We all know the story. A group of children learn of a horrible accident that left another child dead on the edge of town. With the body up for grabs, this tribe of curious kids sets out on an all-day hike to see the corpse and take one giant leap toward adulthood. Education through sweet, mysterious death.
Most of us have some variation of this story from our pasts. Me, I recall combing the woods near my house upon hearing that a kid had gone crazy after a bicycle wreck there. Word on the street was that the insane boy had a stick jabbed clean through his right hand and possibly one in his eye. He was said to be quite mad, possibly dangerous, and living like a primate in the cool darkness of the trees. Or he had died and was a feast for flies somewhere in the jungle-like woods not far from the school. It all depended on which neighborhood kid was telling the story that day.
I never found the crazed stick-boy, but the search for him shaped my future in ways I still don’t fully understand. I wanted to believe that something so chilling might be true.
I learned soon enough that death is not always the stuff of neighborhood legends. Death usually came stealthily and took the living down in ways that were cruel but short on drama. To me, that felt like a cheat. The cessation of life by itself is a powerful thing and I always felt that the circumstances should be as dramatic as a hurricane.
To the young me, death was sly and wicked and it did not play by any rules. I developed a healthy fear and respect of it, the way most of us fear and respect electricity.
I wonder how the concept of death is viewed by the kid who grows up in a calamitous inner city where its shadow falls frequently.
It was a Thursday night and I was downtown at the scene of a particularly nasty crash. A victim lay on the pavement, bleeding, unmoving and clearly damaged in mortal ways. A large group had gathered. Easily half the crowd consisted of children and they gawked at the carnage unflinchingly. They clutched skateboards or scooters and looked down upon the injured man, not with apprehension and fear, but with a certain savage curiosity that looked strange on their young faces.
It occurs to me that the kids who have grown up in the epicenter of the city probably know all about the business of an ambulance long before they can spell the word. Victims of old age or hard living are wheeled routinely from apartment house to hearse, and the swarms of young people are right there. There are knifings and accidents and brawls on the same sidewalks where kids walk to school. Why take a long, all-day hike to find one simple body next to the railroad tracks when death so frequently makes an appearance in the neighborhood?
It has to be hard for Hollywood to impress children who live in the throbbing hearts of cities. The sirens and screaming on television, many days, will be drowned out by the wailing and screeching right outside.
And where is the need for neighborhood legends, like the one about the boy with a stick through his hand, when violence and nastiness and all varieties of suffering are as easily accessed as the corner store? The downtown children do not need to make up bogeymen or invent horrible tales. Those things are as real and reliable as the ice cream trucks that roam through the downtown delivering frozen concoctions.

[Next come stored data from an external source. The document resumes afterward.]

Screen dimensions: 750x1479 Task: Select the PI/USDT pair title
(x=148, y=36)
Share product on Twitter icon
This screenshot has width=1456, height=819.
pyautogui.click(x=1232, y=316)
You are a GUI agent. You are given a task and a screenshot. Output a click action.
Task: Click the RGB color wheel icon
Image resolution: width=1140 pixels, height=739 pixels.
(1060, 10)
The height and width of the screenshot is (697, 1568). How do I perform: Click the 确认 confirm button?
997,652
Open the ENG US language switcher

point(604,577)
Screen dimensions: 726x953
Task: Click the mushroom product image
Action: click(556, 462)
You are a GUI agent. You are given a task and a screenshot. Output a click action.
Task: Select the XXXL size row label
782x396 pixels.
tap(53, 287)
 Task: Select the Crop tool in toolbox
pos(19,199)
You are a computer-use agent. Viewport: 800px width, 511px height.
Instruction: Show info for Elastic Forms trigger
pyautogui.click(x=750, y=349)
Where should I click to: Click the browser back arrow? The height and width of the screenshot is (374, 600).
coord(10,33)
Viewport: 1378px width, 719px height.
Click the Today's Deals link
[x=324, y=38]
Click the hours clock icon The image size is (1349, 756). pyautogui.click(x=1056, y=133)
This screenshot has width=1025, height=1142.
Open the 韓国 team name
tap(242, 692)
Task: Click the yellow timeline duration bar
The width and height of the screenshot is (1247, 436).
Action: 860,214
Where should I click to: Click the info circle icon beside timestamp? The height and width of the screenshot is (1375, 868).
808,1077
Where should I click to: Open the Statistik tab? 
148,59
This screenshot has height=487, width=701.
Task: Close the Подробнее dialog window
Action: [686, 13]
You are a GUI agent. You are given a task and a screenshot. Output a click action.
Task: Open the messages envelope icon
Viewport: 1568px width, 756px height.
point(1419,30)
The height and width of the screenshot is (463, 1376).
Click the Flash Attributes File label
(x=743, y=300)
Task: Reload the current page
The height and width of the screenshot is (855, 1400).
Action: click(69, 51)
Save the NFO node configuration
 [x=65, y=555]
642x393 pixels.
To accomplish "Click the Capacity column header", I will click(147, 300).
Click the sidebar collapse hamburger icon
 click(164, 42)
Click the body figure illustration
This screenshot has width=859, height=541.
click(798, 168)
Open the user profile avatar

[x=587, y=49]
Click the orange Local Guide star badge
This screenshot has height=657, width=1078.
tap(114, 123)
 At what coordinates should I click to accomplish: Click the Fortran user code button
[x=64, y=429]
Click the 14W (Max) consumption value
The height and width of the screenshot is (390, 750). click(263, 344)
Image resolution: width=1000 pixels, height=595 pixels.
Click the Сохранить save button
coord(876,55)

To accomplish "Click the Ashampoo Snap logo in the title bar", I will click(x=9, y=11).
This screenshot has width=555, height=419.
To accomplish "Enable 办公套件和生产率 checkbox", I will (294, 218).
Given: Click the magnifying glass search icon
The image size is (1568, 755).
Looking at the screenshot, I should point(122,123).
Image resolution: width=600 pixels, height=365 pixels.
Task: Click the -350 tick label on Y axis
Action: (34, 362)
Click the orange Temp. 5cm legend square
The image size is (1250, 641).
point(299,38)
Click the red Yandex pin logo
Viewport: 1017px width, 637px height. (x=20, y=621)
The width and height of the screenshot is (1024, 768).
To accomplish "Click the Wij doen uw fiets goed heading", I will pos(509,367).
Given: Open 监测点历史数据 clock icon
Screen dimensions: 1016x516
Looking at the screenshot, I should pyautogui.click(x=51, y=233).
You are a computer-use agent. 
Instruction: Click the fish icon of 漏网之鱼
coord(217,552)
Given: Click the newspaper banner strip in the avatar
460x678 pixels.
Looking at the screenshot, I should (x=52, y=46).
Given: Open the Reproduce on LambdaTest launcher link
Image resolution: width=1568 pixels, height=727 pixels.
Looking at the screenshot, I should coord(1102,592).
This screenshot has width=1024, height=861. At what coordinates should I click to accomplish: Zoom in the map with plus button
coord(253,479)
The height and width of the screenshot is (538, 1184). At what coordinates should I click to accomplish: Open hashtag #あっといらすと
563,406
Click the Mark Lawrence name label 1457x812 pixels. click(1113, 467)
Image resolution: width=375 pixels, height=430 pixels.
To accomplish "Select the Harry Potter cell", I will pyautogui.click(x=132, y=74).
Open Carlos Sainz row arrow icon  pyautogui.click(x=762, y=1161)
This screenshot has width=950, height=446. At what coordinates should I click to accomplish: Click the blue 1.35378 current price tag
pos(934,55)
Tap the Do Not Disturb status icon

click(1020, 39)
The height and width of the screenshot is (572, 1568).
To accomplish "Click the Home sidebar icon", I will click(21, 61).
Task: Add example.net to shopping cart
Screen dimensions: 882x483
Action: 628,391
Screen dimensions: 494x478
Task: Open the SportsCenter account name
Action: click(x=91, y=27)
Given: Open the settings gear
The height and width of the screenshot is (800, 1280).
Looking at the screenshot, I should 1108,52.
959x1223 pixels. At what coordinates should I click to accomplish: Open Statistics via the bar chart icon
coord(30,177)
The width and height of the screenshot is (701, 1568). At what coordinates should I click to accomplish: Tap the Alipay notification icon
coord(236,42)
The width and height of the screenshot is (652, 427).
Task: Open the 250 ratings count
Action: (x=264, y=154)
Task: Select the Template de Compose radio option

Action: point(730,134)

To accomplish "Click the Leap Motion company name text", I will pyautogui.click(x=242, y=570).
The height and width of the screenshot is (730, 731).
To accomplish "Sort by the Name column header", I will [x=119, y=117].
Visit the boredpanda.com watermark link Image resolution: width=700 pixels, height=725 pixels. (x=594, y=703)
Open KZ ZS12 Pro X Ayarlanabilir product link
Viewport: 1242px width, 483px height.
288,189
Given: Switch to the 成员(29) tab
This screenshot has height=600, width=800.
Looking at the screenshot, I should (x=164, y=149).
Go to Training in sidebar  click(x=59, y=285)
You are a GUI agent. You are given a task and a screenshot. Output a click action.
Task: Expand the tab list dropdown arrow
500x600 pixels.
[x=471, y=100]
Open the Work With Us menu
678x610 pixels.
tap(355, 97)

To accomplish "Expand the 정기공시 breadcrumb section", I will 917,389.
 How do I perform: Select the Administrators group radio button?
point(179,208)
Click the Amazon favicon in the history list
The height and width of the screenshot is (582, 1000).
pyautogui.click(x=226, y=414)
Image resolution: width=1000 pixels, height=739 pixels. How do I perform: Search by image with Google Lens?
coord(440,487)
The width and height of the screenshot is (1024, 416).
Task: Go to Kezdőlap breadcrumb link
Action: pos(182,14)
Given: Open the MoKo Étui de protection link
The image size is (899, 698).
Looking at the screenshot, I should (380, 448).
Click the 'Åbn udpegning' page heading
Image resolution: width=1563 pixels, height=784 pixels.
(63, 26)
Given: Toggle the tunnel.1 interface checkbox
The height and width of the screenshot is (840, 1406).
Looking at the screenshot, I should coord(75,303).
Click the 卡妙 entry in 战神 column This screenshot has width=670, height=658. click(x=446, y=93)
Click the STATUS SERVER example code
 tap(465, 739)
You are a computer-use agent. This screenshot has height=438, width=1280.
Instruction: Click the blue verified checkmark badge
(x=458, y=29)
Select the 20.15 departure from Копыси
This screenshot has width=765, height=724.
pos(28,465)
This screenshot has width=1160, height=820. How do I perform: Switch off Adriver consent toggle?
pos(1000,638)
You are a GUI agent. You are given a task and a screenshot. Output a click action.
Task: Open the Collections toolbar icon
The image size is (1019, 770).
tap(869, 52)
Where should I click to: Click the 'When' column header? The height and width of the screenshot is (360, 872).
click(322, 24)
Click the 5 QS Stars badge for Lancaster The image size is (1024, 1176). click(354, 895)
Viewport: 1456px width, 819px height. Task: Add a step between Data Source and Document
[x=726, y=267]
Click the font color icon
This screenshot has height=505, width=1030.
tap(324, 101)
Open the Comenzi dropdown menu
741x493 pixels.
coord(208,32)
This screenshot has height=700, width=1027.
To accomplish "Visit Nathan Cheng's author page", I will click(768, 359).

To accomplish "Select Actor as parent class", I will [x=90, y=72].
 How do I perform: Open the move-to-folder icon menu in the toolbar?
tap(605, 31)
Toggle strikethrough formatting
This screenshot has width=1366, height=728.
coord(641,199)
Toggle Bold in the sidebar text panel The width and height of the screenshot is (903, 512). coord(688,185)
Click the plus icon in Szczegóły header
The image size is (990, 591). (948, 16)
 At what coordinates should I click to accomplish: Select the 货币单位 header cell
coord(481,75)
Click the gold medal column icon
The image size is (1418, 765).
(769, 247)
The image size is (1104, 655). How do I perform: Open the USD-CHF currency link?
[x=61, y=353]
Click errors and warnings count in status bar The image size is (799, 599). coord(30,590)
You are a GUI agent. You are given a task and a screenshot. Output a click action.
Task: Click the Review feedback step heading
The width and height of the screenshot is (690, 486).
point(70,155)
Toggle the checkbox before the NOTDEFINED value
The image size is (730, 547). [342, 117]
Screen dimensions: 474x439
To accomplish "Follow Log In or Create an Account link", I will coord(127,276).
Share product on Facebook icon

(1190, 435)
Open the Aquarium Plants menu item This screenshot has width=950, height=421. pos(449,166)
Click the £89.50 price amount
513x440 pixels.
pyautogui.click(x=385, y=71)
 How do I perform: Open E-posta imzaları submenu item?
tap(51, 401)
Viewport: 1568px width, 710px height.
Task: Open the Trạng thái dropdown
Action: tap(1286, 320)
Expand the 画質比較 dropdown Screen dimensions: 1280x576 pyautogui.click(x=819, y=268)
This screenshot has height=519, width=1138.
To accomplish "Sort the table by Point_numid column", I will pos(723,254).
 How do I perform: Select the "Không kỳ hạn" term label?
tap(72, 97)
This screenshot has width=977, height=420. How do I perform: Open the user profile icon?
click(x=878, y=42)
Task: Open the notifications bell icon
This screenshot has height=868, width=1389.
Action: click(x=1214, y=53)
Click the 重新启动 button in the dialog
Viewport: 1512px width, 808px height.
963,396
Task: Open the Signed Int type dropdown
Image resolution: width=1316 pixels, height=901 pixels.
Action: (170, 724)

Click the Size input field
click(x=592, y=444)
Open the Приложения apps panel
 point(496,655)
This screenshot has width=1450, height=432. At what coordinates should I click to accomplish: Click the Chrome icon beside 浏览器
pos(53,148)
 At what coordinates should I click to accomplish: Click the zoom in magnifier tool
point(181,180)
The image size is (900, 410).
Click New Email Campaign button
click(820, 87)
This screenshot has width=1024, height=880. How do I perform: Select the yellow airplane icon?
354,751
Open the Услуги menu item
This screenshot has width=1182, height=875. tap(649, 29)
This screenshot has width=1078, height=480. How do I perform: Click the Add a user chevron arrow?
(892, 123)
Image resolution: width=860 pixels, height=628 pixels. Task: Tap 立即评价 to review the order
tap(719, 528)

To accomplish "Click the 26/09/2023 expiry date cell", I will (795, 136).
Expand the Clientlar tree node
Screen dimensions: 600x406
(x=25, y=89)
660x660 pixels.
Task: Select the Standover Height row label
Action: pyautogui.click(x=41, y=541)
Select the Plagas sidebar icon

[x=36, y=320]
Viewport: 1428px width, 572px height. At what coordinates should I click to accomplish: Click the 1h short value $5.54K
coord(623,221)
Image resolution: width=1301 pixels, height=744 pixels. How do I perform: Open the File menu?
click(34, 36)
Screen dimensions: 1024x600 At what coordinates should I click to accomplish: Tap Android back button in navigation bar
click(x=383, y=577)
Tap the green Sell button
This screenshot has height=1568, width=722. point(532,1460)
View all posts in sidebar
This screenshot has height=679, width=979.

More times than I can count, I have found myself at the scene of something horrific, speaking to a child about what has happened. I look on at the carnage, turn to the first person next to me and ask what happened. In a cool, clear voice, a 7- or 8-year-old will describe with near apathy how the bleeding man on the grass, or the deceased woman in the mangled car, came to be that way.
I don’t propose that these early encounters with the mechanics of death are healthy or unhealthy. These children see it all before they lose their last baby tooth and for the most part, they seem uncorrupted. I can’t suggest that these kids would be better or worse off because of their experiences. It’s just another facet about downtown that makes me marvel and muse. In the inner city, reality does for children what only local lore can provide in the quieter sections of the world.
Mark LaFlamme is the Sun Journal crime reporter.